Exponential Family

1. Standard Definition

A distribution belongs to the exponential family if its probability density function (or mass function) can be expressed as:

$$f(x|\theta) = h(x) \exp\left(\eta(\theta)^\top T(x) - A(\eta(\theta))\right)$$

$h(x)$ (Base Measure): A function dependent solely on the data $x$, independent of the parameter $\theta$.
$T(x)$ (Sufficient Statistic): The specific data information required for inference. For $n$ independent observations, $\sum_{i=1}^n T(x_i)$ preserves all necessary information to estimate the parameters; all other data details can be discarded. $T(x)$ can be a scalar or a vector.
$\eta$ (Natural Parameter): The transformed parameter space, where $\eta = \eta(\theta)$. If $\eta = \theta$, the distribution is defined to be in Canonical Form.
$A(\eta)$ (Log-partition Function): The normalization constant (in log space) ensuring that the probability distribution integrates (or sums) to 1: $\int f(x) dx = 1$.

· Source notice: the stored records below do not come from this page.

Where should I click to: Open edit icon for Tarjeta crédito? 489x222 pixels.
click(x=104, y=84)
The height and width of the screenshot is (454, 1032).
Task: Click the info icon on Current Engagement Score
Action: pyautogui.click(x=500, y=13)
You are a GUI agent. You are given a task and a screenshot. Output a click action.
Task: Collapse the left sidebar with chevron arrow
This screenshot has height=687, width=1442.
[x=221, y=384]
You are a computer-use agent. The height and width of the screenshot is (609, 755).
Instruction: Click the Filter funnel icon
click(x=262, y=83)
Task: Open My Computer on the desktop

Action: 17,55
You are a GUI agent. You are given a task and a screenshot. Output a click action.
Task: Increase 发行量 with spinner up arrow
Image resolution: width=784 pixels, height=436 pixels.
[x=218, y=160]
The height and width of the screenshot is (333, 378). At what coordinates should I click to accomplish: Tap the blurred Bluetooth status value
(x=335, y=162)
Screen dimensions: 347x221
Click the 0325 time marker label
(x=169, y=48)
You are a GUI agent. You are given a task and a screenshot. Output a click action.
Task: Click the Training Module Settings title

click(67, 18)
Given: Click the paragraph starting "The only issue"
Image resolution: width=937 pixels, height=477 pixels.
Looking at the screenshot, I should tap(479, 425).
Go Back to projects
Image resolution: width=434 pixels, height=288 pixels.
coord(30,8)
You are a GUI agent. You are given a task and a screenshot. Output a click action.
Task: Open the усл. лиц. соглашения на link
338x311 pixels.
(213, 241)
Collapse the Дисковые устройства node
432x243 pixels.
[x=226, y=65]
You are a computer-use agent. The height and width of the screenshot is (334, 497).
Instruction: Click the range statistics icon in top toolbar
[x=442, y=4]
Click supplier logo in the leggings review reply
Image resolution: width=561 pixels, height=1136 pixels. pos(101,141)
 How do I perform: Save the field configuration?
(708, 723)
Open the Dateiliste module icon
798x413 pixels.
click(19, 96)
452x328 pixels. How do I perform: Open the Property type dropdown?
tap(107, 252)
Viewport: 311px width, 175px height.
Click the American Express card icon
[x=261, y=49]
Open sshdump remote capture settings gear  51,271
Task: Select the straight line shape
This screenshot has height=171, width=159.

The log-partition function is the cumulant generating function for the sufficient statistic.

To rewrite a given distribution $f(x|\theta)$ into the exponential family form:

Take Logarithm: Compute $\log f(x|\theta)$.
Categorize Terms: Separate the resulting expression into pure $x$-terms, pure $\theta$-terms, and cross terms (containing both $x$ and $\theta$).
Analyze Cross Terms: Format the cross terms into the inner product $\eta^\top T(x)$ to explicitly extract the natural parameter $\eta$ and the sufficient statistic $T(x)$.
Determine $A(\eta)$: Identify the pure $\theta$-terms as $-A(\eta)$. Express this strictly as a function of $\eta$ (solving for $\theta$ in terms of $\eta$ if necessary).
Determine $h(x)$: Identify the pure $x$-terms (and constants) as $\log h(x)$. Consequently, $h(x) = \exp(\text{pure } x \text{ terms})$.

Original: $f(x|p) = p^x (1-p)^{1-x}$ for $x \in \{0, 1\}$
Log form: $x \log p + (1-x) \log(1-p) = x \log\left(\frac{p}{1-p}\right) + \log(1-p)$
Extraction:
- Cross term: $x \log(\frac{p}{1-p}) \implies \eta = \log(\frac{p}{1-p}), \quad T(x) = x$
- $\theta$-term: $\log(1-p)$. Substitute $p = \frac{e^\eta}{1+e^\eta}$ to get $-A(\eta) = -\log(1+e^\eta) \implies A(\eta) = \log(1+e^\eta)$
- $x$-term: None $\implies \log h(x) = 0 \implies h(x) = 1$

Original: $f(x|\lambda) = \lambda e^{-\lambda x}$ for $x \ge 0$
Log form: $\log \lambda - \lambda x$
Extraction:
- Cross term: $-\lambda x \implies \eta = -\lambda, \quad T(x) = x$
- $\theta$-term: $\log \lambda \implies -A(\eta) = \log(-\eta) \implies A(\eta) = -\log(-\eta)$
- $x$-term: None $\implies \log h(x) = 0 \implies h(x) = 1$